### Required work
1. In the regression tutorial text, list every setting passed inside the `theme(` call that follows the second `theme_minimal()`.
2. Resume the regression tutorial text after its final line of code and keep it going.

### Source text
☆ ☆ ☆ ☆ ☆

Now on with the visualisation:

# Visualise
ggplot(interaction_visualisation_part3, aes(x = Lone_Parents, y = Marginal_Effect)) +
  geom_line() +
  geom_point() +
  geom_errorbar(aes(ymin = CI_lower, ymax = CI_upper), width = 0.1) +
  theme_minimal() + # This sets a minimal theme for the plot
  labs(
    x = "Proportion of lone parent households in the local authority",
    y = "Change in proportion of children in poverty\n for every 1ppt increase in the proportion of\n households on UC"
  ) +
  annotate("text", x = 5, y = 0.5, label = paste("Interaction estimate:", round(beta_3_part3, 3)), size = 7, colour = "#636363") +
  theme_minimal() +
  theme(
    legend.position = "none",
    panel.grid.minor = element_blank(),
    axis.title = element_text(size = 16),
    axis.text = element_text(size = 13)
  )

4. Robustness analysis

Linear regression analysis assumptions

First, let’s check the assumptions underlying regression analysis.

residuals_model3 <- data.frame(residuals(fe_model3)) |> 
  rename(residuals = "residuals.fe_model3.") |> 
  mutate(standardised_residuals = scale(residuals))

Linearity

predicted_values <- predict(fe_model3)

# Plot observed vs. predicted values
plot(dataset_part3$children_low_income_perc, predicted_values, main = "Observed vs. Predicted",
     xlab = "Observed values", ylab = "Predicted values")

☆ ☆ ☆ ☆ ☆

### Given material
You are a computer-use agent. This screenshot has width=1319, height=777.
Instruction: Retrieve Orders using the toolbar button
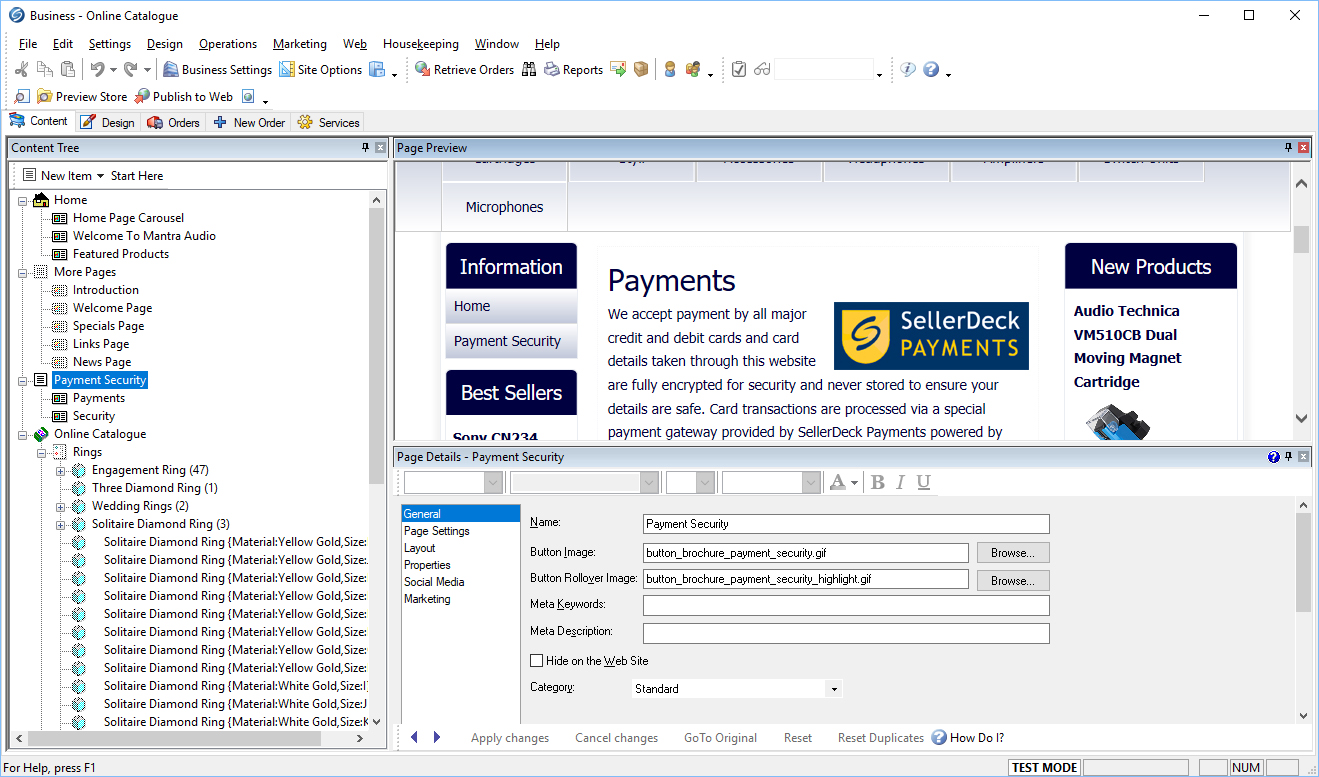pos(464,70)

☆ ☆ ☆ ☆ ☆

### The replies
1. legend.position, panel.grid.minor, axis.title, axis.text

2.
abline(0, 1)

This is a scatter plot of the observed values against the predicted values from the final model. Ideally, if the model’s predictions are perfect, all points would lie on the 45-degree line where the predicted values equal the observed values. In this plot, the points seem to lie around a line that could be close to this ideal. This suggests that there is a linear relationship between the predictors and the response variable, which is a good sign.

However, it’s important to note that as the observed values increase, the spread of the predictions also seems to increase slightly. This could be a hint of heteroscedasticity, which is a violation of one of the regression assumptions, and it suggests that the variance of the errors may not be constant across all levels of the predictors.

Homoscedasticity

# Residuals vs. Fitted values
plot(predicted_values, residuals(fe_model3), main = "Residuals vs. Fitted",
     xlab = "Fitted values", ylab = "Residuals")
abline(h = 0, col = "red")

This plot shows the residuals (the differences between observed and predicted values) plotted against the fitted (predicted) values. For this plot, a good sign is a random scatter of points, without any discernible pattern, centered around the horizontal line at zero. This would indicate that the residuals have constant variance (homoscedasticity) and are independent of the fitted values.

In this plot once again, while the residuals are centered around the horizontal line at zero (which is good), there seems to be a pattern where the spread of the residuals increases with the fitted values. This is once again an indication of heteroscedasticity.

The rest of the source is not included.